Réintroduction d'ourses dans les Pyrénées-Atlantiques : une décision "qui évite la disparition imminente" de l'espèce dans la région

Alain Reynes, directeur de l'association Pays de l'Ours a réagi mardi sur franceinfo à l'annonce de Nicolas Hulot, ministre de la Transition écologique.

Un ours brun dans la réserve animalière du parc naturel des Pyrénées.
Un ours brun dans la réserve animalière du parc naturel des Pyrénées. (MAXPPP)

Le ministre de la Transition écologique, Nicolas Hulot, a annoncé mardi 27 mars qu'il voulait réintroduire à l’automne deux ourses femelles dans les Pyrénées-Atlantiques. Une décision qui va permettre "d'éviter la disparition de l'espèce" dans cette région des Pyrénées estime mardi sur franceinfo Alain Reynes, directeur de l'association Pays de l'Ours.

franceinfo :  Depuis près de 30 ans, vous faites la promotion de la réintroduction de l'ours dans les Pyrénées. Comment accueillez-vous cette décision de Nicolas Hulot ?

Alain Reynes : C'est une bonne nouvelle que nous attendions, que nous espérions. Maintenant, la vraie bonne nouvelle ce sera quand les ourses seront effectivement lâchées dans les Pyrénées. Là, on parle des Pyrénées-Atlantiques et du Béarn, où il reste, en tout et pour tout, deux ours mâles. Donc chacun comprend bien qu'il n'y a aucune perspective d'avenir pour ces deux mâles si on n’y lâche pas des femelles. Et Nicolas Hulot était là dans une situation d'urgence, prendre les mesures conservatoires pour éviter la disparition de l'espèce qui était imminente s'il ne faisait rien.

Comment se fait-il qu'il n'y ait plus que deux mâles ?

Tout simplement parce qu'on est là sur un dossier historique, c'est-à-dire que lentement la population d'ours a décliné dans les Pyrénées. La concertation locale, pourtant menée depuis plus de vingt ans par l'État avec les acteurs locaux, n'avait pas, jusqu'à présent, permis d'aboutir à un accord pour commencer à restaurer la population et lâcher des femelles. Il fallait absolument prendre cette mesure qui est une mesure minimale. Chacun comprend, bien évidemment, qu'en lâchant deux femelles on n’assure pas un avenir durable à une population mais - et c'est l'objectif - on évite la disparition imminente. L'ours fait partie du patrimoine pyrénéen, national, biologique. On est en ce moment entrain de se rendre compte que la perte de biodiversité au niveau global - y compris au niveau local - est une catastrophe à venir. Donc tout ce qu'on peut faire pour éviter la perte de biodiversité est évidemment fondamental et très important pour l'avenir.

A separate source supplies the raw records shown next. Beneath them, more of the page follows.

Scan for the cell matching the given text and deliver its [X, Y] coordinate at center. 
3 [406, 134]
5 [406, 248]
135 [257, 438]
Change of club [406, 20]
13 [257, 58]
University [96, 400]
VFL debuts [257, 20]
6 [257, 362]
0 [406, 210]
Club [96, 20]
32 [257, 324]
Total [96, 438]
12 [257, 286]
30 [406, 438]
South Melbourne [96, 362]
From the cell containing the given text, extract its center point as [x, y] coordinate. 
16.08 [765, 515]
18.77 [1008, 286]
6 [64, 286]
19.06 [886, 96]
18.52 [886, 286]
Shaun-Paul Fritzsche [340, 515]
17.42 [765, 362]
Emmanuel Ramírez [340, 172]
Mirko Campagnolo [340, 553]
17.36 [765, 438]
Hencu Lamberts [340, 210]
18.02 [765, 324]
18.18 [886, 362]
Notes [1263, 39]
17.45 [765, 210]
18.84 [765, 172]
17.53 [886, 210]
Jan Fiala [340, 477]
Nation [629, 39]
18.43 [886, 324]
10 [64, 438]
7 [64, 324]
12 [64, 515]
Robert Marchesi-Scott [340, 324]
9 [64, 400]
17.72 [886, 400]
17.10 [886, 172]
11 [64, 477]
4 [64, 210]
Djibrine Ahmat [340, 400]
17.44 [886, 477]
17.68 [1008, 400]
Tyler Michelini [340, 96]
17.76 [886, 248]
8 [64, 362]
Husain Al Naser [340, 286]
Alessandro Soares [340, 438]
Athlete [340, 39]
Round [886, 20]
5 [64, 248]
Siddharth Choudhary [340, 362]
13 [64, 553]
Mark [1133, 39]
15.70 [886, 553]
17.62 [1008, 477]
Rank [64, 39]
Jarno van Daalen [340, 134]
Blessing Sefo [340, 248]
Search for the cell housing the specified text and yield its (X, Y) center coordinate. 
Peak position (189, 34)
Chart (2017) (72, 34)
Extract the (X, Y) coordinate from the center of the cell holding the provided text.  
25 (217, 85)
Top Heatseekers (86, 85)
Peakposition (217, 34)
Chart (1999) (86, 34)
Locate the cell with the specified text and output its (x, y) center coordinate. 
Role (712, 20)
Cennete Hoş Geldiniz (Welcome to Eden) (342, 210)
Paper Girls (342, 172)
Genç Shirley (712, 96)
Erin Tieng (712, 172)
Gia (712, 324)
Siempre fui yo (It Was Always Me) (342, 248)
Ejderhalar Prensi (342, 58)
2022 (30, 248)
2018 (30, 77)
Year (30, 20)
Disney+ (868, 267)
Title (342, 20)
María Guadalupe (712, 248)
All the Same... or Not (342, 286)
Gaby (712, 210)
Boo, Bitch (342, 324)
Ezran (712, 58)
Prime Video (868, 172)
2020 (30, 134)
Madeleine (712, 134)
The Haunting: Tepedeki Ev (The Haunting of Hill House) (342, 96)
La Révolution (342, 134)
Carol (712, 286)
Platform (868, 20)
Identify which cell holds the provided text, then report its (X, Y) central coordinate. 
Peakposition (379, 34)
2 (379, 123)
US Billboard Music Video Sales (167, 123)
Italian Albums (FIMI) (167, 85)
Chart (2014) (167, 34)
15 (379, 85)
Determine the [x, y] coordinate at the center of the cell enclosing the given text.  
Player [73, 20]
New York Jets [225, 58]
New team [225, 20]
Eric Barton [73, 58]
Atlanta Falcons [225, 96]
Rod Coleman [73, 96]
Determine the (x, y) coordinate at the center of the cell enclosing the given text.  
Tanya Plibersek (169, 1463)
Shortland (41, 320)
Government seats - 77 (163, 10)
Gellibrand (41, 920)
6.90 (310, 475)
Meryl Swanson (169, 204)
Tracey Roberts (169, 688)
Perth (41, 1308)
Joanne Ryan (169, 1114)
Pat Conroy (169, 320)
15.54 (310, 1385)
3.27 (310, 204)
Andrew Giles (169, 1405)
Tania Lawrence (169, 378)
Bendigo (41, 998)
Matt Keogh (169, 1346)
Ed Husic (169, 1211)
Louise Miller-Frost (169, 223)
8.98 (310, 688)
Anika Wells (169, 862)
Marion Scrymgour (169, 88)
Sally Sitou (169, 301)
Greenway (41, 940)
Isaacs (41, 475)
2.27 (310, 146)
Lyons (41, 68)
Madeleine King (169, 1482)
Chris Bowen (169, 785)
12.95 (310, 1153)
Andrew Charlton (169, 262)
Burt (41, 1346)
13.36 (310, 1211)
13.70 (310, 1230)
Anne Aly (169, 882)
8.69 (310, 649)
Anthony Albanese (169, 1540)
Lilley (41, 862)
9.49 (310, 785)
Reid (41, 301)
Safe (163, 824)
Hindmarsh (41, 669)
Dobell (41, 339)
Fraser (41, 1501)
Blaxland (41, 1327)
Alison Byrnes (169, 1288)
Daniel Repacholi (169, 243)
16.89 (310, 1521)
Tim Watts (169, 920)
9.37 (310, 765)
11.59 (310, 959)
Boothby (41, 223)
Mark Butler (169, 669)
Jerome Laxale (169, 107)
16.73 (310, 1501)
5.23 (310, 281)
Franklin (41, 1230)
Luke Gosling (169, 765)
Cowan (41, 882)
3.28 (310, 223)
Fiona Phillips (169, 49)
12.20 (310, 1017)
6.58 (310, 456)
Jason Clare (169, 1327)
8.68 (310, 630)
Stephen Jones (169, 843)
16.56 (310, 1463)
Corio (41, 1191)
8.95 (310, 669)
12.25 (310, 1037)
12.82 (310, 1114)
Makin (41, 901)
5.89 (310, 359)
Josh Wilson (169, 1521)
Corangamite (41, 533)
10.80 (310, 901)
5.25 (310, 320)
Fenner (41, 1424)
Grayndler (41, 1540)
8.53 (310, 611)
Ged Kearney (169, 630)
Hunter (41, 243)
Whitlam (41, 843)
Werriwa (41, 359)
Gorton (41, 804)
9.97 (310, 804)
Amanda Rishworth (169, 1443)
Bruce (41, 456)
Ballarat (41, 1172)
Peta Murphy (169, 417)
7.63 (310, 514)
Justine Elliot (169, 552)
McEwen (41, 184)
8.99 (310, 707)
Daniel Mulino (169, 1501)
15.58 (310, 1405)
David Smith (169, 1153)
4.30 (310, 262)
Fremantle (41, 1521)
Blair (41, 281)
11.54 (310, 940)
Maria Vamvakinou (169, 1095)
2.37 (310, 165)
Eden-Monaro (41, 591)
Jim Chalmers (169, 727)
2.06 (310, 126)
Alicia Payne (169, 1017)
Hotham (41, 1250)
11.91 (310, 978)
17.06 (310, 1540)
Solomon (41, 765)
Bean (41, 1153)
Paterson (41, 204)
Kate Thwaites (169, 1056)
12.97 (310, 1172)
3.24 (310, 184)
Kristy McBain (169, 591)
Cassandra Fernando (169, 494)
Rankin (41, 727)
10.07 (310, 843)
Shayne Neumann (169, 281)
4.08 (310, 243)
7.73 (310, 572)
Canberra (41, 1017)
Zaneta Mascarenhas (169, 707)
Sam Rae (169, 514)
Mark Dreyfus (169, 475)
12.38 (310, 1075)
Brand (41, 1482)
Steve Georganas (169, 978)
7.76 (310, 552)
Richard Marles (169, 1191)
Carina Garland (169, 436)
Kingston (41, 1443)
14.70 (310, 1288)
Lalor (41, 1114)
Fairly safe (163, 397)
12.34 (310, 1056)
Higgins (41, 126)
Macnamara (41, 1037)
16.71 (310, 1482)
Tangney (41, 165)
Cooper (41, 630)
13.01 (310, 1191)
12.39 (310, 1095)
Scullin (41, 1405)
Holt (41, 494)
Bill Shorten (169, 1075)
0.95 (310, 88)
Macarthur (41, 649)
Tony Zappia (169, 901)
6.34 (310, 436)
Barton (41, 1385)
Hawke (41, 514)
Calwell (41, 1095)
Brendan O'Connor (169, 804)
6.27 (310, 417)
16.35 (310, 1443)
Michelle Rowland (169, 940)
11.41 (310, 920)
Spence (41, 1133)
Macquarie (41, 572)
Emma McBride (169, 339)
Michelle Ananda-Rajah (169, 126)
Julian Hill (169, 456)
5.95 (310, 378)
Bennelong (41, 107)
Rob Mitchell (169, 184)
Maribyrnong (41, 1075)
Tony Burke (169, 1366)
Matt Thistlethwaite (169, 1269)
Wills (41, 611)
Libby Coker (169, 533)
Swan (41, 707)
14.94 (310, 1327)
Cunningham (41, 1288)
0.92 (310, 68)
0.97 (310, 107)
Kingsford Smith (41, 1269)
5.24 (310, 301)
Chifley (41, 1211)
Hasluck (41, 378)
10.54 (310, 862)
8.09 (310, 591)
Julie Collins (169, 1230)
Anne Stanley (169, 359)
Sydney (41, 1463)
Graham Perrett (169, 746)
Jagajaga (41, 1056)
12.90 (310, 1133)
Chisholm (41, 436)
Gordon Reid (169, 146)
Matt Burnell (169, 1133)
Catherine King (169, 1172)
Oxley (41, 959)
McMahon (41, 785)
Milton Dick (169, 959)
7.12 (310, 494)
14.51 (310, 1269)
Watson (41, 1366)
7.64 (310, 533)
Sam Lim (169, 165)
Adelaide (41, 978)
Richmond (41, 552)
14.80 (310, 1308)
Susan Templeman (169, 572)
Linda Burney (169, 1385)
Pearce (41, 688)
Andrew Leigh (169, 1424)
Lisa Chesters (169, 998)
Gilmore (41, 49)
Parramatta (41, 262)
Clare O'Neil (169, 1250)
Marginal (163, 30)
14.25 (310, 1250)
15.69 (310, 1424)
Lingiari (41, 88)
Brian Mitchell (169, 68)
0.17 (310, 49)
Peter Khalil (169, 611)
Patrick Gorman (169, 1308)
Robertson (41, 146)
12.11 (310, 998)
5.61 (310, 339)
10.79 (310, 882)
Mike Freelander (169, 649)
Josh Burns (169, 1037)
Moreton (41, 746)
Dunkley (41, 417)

D'où vont venir ces ourses ?

Le plus probable est qu'elles viennent de Slovénie comme les précédents ours qu'on a lâchés dans les Pyrénées. Maintenant, Nicolas Hulot a annoncé qu'il y aurait des contacts avec plusieurs pays, il y a effectivement plusieurs sources possibles. Mais ce n'est pas la question essentielle. La question essentielle étant d'avoir des individus qui sont les plus proches possibles de la population d'origine pyrénéenne pour pouvoir s'y adapter et s'y reproduire. Au dernier recensement qui date de 2016 nous avions compté trente-neuf individus au total [dans les Pyrénées].

Les éleveurs ne sont pas contents. Peut-on protéger les troupeaux de la menace de l'ours aujourd'hui ?

Bien sûr qu'on peut protéger les troupeaux. Toutes les études le montrent et nous aurons bientôt des nouvelles informations à communiquer sur ce sujet qui le démontreront de manière formelle. Mais là, on est dans un secteur des Pyrénées où les troupeaux ont toujours été gardés, ont toujours été rassemblés la nuit, ont toujours été protégés par des chiens de protection et où les dégâts, même quand il y avait plus d'ours, ont toujours été faibles. C'est forcément une inquiétude pour les éleveurs, c'est normal. Mais les mesures permettant la cohabitation sont déjà en place. Elles peuvent peut-être être complétées, ça fera l'objet d'une concertation que Nicolas Hulot a lancé. Tout ça nous semble de très bonne augure pour autant que tout le monde y mette de la bonne volonté.